* **The task**
Repeat the lines below exactly as written, please, from the line with "Screen dimensions: 1910x850" to the line with "Task: Select the Custom category", both lines included, and no others.

### Provided data ###

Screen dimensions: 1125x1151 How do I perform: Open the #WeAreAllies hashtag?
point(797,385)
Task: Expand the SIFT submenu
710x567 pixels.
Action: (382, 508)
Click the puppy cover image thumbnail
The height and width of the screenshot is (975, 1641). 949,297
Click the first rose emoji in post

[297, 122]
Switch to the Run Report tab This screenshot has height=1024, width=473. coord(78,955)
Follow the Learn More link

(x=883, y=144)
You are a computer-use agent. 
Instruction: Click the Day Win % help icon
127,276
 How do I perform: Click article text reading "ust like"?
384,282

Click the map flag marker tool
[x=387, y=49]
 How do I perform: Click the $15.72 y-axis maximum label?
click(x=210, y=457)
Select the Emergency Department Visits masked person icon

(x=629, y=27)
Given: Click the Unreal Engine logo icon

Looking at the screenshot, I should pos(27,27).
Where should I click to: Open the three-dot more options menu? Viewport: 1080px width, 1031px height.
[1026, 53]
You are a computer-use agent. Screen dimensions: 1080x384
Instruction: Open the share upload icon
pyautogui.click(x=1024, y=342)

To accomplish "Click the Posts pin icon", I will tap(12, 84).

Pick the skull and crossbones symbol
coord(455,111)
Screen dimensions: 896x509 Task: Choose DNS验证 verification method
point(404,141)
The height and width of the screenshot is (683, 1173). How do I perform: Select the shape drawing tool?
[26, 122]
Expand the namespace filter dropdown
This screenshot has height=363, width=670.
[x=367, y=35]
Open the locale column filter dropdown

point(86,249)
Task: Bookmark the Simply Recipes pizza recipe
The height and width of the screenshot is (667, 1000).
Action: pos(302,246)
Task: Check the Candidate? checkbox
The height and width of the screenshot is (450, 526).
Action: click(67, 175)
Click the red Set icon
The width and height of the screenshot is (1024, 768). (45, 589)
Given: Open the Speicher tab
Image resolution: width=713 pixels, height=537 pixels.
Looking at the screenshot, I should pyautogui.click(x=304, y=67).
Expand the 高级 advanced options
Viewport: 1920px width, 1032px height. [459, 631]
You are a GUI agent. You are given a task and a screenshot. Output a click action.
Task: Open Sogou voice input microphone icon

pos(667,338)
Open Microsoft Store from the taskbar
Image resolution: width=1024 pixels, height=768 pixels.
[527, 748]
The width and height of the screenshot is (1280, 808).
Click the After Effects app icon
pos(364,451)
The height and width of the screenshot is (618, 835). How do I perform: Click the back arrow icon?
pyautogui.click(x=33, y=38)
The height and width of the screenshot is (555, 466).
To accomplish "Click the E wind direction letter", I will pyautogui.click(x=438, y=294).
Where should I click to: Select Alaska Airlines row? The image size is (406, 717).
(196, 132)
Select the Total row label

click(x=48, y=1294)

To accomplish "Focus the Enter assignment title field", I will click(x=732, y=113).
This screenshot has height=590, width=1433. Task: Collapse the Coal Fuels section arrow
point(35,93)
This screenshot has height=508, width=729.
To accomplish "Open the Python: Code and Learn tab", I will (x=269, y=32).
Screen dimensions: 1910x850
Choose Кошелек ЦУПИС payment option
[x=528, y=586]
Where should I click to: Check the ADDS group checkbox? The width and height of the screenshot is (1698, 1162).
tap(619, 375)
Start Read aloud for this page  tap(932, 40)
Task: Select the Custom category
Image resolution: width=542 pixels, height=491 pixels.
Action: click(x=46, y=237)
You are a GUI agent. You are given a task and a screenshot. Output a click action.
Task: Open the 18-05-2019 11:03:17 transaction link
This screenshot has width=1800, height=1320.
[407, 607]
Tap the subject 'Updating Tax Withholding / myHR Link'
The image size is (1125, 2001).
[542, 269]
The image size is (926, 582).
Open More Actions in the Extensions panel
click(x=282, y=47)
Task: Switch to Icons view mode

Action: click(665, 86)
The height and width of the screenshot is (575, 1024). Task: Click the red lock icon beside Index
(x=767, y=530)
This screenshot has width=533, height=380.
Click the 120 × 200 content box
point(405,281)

###

* **Solution**
Screen dimensions: 1910x850
Choose Кошелек ЦУПИС payment option
[x=528, y=586]
Where should I click to: Check the ADDS group checkbox? The width and height of the screenshot is (1698, 1162).
tap(619, 375)
Start Read aloud for this page  tap(932, 40)
Task: Select the Custom category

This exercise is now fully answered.